■ Dataset entries:
=== Begin Enclosure ===

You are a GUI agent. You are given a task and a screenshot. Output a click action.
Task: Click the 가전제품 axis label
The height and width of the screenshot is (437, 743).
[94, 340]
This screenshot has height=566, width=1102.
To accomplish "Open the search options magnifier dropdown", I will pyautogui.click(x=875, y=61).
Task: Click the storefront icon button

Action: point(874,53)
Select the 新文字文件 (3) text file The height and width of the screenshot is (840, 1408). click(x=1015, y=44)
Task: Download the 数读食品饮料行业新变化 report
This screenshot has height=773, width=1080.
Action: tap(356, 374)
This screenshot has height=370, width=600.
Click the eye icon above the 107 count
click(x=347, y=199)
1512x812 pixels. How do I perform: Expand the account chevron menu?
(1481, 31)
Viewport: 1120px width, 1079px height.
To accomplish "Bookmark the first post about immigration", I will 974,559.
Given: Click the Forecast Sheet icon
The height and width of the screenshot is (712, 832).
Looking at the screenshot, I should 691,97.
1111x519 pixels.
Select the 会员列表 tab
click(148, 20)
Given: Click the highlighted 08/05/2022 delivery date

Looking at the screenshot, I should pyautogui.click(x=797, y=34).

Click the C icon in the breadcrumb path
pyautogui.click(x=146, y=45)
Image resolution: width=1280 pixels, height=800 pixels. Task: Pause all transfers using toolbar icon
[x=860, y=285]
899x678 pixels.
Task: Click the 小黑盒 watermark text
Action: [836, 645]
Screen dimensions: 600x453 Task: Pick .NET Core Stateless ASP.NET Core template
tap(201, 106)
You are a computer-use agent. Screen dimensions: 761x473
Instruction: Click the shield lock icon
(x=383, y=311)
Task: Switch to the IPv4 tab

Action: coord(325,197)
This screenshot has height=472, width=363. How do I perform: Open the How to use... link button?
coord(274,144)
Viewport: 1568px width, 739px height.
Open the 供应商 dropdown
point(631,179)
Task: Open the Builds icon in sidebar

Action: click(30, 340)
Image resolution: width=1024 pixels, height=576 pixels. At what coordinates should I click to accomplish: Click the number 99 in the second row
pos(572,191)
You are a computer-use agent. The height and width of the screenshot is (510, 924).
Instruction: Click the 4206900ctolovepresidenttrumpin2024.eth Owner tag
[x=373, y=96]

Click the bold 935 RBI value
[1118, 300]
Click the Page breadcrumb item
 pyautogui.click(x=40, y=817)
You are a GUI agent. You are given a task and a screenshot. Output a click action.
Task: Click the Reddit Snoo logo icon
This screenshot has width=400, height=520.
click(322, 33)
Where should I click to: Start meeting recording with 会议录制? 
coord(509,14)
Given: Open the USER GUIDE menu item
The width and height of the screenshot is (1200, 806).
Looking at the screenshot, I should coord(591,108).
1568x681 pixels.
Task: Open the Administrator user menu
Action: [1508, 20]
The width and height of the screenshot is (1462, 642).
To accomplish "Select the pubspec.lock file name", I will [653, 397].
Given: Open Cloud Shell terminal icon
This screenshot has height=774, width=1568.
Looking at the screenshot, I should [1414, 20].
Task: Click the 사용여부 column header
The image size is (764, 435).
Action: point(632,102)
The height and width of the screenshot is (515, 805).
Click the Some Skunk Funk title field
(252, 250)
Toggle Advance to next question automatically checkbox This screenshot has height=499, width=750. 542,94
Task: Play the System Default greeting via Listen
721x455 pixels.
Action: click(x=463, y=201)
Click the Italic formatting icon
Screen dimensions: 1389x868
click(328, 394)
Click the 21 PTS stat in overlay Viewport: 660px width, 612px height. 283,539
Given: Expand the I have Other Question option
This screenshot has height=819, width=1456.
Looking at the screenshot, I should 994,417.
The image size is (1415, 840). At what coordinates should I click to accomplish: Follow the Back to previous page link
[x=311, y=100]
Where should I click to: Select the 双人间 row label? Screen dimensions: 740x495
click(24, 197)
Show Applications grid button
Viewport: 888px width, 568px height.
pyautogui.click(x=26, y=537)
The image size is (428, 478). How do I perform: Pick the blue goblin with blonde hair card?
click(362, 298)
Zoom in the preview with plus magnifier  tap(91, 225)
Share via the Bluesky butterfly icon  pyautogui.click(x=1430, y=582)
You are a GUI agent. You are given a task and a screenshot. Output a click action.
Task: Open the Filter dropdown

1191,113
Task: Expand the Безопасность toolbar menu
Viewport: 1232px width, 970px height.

=== End Enclosure ===

■ WHAT TO DO:
Transcribe every entry exactly, omitting nothing.

■ EXERCISE RESULT:
You are a GUI agent. You are given a task and a screenshot. Output a click action.
Task: Click the 가전제품 axis label
The height and width of the screenshot is (437, 743).
[94, 340]
This screenshot has height=566, width=1102.
To accomplish "Open the search options magnifier dropdown", I will pyautogui.click(x=875, y=61).
Task: Click the storefront icon button

Action: point(874,53)
Select the 新文字文件 (3) text file The height and width of the screenshot is (840, 1408). click(x=1015, y=44)
Task: Download the 数读食品饮料行业新变化 report
This screenshot has height=773, width=1080.
Action: tap(356, 374)
This screenshot has height=370, width=600.
Click the eye icon above the 107 count
click(x=347, y=199)
1512x812 pixels. How do I perform: Expand the account chevron menu?
(1481, 31)
Viewport: 1120px width, 1079px height.
To accomplish "Bookmark the first post about immigration", I will 974,559.
Given: Click the Forecast Sheet icon
The height and width of the screenshot is (712, 832).
Looking at the screenshot, I should 691,97.
1111x519 pixels.
Select the 会员列表 tab
click(148, 20)
Given: Click the highlighted 08/05/2022 delivery date

Looking at the screenshot, I should pyautogui.click(x=797, y=34).

Click the C icon in the breadcrumb path
pyautogui.click(x=146, y=45)
Image resolution: width=1280 pixels, height=800 pixels. Task: Pause all transfers using toolbar icon
[x=860, y=285]
899x678 pixels.
Task: Click the 小黑盒 watermark text
Action: [836, 645]
Screen dimensions: 600x453 Task: Pick .NET Core Stateless ASP.NET Core template
tap(201, 106)
You are a computer-use agent. Screen dimensions: 761x473
Instruction: Click the shield lock icon
(x=383, y=311)
Task: Switch to the IPv4 tab

Action: coord(325,197)
This screenshot has height=472, width=363. How do I perform: Open the How to use... link button?
coord(274,144)
Viewport: 1568px width, 739px height.
Open the 供应商 dropdown
point(631,179)
Task: Open the Builds icon in sidebar

Action: click(30, 340)
Image resolution: width=1024 pixels, height=576 pixels. At what coordinates should I click to accomplish: Click the number 99 in the second row
pos(572,191)
You are a computer-use agent. The height and width of the screenshot is (510, 924).
Instruction: Click the 4206900ctolovepresidenttrumpin2024.eth Owner tag
[x=373, y=96]

Click the bold 935 RBI value
[1118, 300]
Click the Page breadcrumb item
 pyautogui.click(x=40, y=817)
You are a GUI agent. You are given a task and a screenshot. Output a click action.
Task: Click the Reddit Snoo logo icon
This screenshot has width=400, height=520.
click(322, 33)
Where should I click to: Start meeting recording with 会议录制? 
coord(509,14)
Given: Open the USER GUIDE menu item
The width and height of the screenshot is (1200, 806).
Looking at the screenshot, I should coord(591,108).
1568x681 pixels.
Task: Open the Administrator user menu
Action: [1508, 20]
The width and height of the screenshot is (1462, 642).
To accomplish "Select the pubspec.lock file name", I will [653, 397].
Given: Open Cloud Shell terminal icon
This screenshot has height=774, width=1568.
Looking at the screenshot, I should [1414, 20].
Task: Click the 사용여부 column header
The image size is (764, 435).
Action: point(632,102)
The height and width of the screenshot is (515, 805).
Click the Some Skunk Funk title field
(252, 250)
Toggle Advance to next question automatically checkbox This screenshot has height=499, width=750. 542,94
Task: Play the System Default greeting via Listen
721x455 pixels.
Action: click(x=463, y=201)
Click the Italic formatting icon
Screen dimensions: 1389x868
click(328, 394)
Click the 21 PTS stat in overlay Viewport: 660px width, 612px height. 283,539
Given: Expand the I have Other Question option
This screenshot has height=819, width=1456.
Looking at the screenshot, I should 994,417.
The image size is (1415, 840). At what coordinates should I click to accomplish: Follow the Back to previous page link
[x=311, y=100]
Where should I click to: Select the 双人间 row label? Screen dimensions: 740x495
click(24, 197)
Show Applications grid button
Viewport: 888px width, 568px height.
pyautogui.click(x=26, y=537)
The image size is (428, 478). How do I perform: Pick the blue goblin with blonde hair card?
click(362, 298)
Zoom in the preview with plus magnifier  tap(91, 225)
Share via the Bluesky butterfly icon  pyautogui.click(x=1430, y=582)
You are a GUI agent. You are given a task and a screenshot. Output a click action.
Task: Open the Filter dropdown

1191,113
Task: Expand the Безопасность toolbar menu
Viewport: 1232px width, 970px height.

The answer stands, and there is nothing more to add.